La France malade de sa défiance
Notre pays se méfie de tout : de l’innovation, du progrès technologique, des politiques, des riches… Un comportement qui coûte cher.
L’interminable et insoutenable fermeture des cafés – du commerce, notamment – fait le bonheur des chaînes d’information en continu, en donnant à leurs nombreux débatteurs une position quasi monopolistique sur le marché toujours porteur des brèves de comptoir. Des propos qui, mieux que les sondages, permettent de mesurer la grande versatilité dont l’opinion publique fait preuve face à la crise sanitaire. À l’image de ce chroniqueur de LCI qui, après avoir dénoncé, lors de l’annonce de Pfizer des résultats de ses essais vaccinaux, un scandaleux « coup de com » de la multinationale américaine destiné à faire monter son cours en Bourse, reproche aujourd’hui au gouvernement de ne pas lui avoir acheté davantage de doses. Ces coups de gueule témoignent du climat de défiance dont souffre la France depuis des décennies, et que la crise sanitaire porte à son paroxysme. Une défiance que l’Hexagone risque de payer économiquement très cher et dont le démarrage «tortuesque» de la campagne de vaccination constitue la dernière illustration.
« Ce ne sont pas six jours qui font une différence face à la pandémie », a affirmé le ministre de la Santé, Olivier Véran. Le président délégué du Conseil d’analyse économique, Philippe Martin, estime, lui, à 2 milliards d’euros, au minimum, le coût d’une semaine de retard dans la vaccination de la population, seul moyen de permettre la réouverture de pans entiers de l’économie. Le Prix Nobel d’économie Kenneth Arrow voyait dans la confiance le principal ressort du développement économique d’un pays. Dans leur essai visionnaire La Société de défiance (Rue d’Ulm), les économistes Yann Algan et Pierre Cahuc avaient même calculé que, pour la seule période 2000-2003, les Français auraient été plus riches de 1 500 euros chacun s’ils avaient affiché un degré de confiance envers leurs concitoyens aussi élevé que les Suédois, champions dans ce domaine.
La pandémie jette une lumière crue et cruelle sur les effets économiques délétères de la défiance.
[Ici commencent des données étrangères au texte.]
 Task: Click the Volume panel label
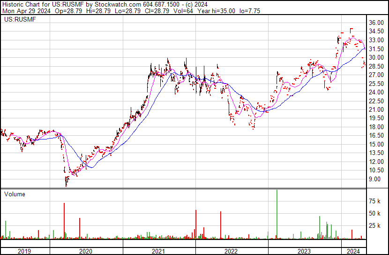(15, 194)
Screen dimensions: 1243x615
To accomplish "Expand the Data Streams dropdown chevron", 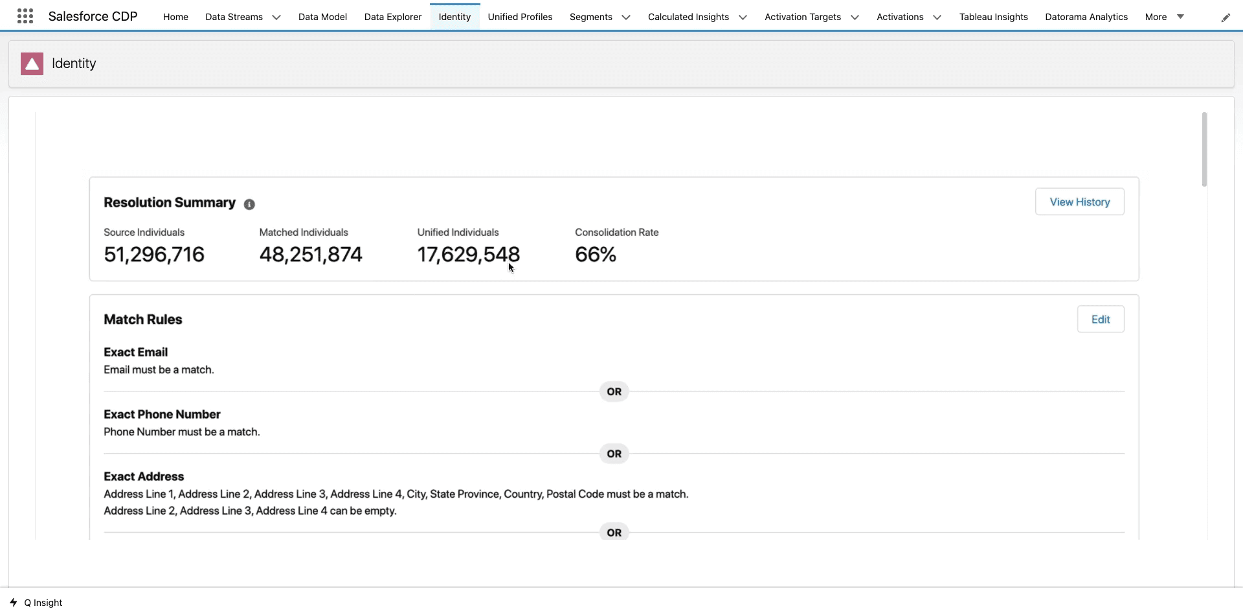I will click(276, 17).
Comme celle, immense, des Français à l’égard du marché, de la concurrence et du profit, celle aussi, tout aussi grande, envers les riches et ceux qui font fortune, toutes responsables de l’exil de milliers de talents aux États-Unis, chaque année. Ce n’est pas un hasard si Stéphane Bancel, ce Marseillais diplômé de Centrale et patron de la désormais célébrissime société américaine de biotechnologies Moderna, avait choisi de quitter la France et le groupe BioMérieux il y a dix ans. Il était allé chercher dans le Massachusetts un environnement économique et financier, mais aussi culturel et idéologique, plus favorable et surtout moins hostile à l’entrepreneuriat que chez nous. Ce n’est malheureusement pas tout à fait un hasard non plus si le vaccin de Sanofi risque de n’arriver qu’après la bataille épidémique.
Mais le plus inquiétant économiquement reste cette défiance des Français, accrue par la pandémie, à l’égard du progrès technologique, qui apparaît pourtant plus que jamais comme le moteur de la croissance. Emmanuel Macron avait beaucoup heurté les âmes écologiquement ultrasensibles en raillant « le modèle amish » des opposants à la 5G, technologie sans laquelle la compétitivité des entreprises françaises se dégraderait fortement. Il y a quelques jours, les médias américains relataient les difficultés qu’éprouvent les autorités médicales pour convaincre les « amish » de l’Ohio et de Pennsylvanie de se faire vacciner contre le Covid-19 alors même que leur mode de vie intensément religieux et communautaire les expose tout particulièrement à la circulation du virus. Le chef de l’État n’a pas tort : des millions de Français sont bien des « amish » qui s’ignorent ■
Ce n’est pas un hasard si Stéphane Bancel, le patron de Moderna, a choisi de quitter la France il y a dix ans.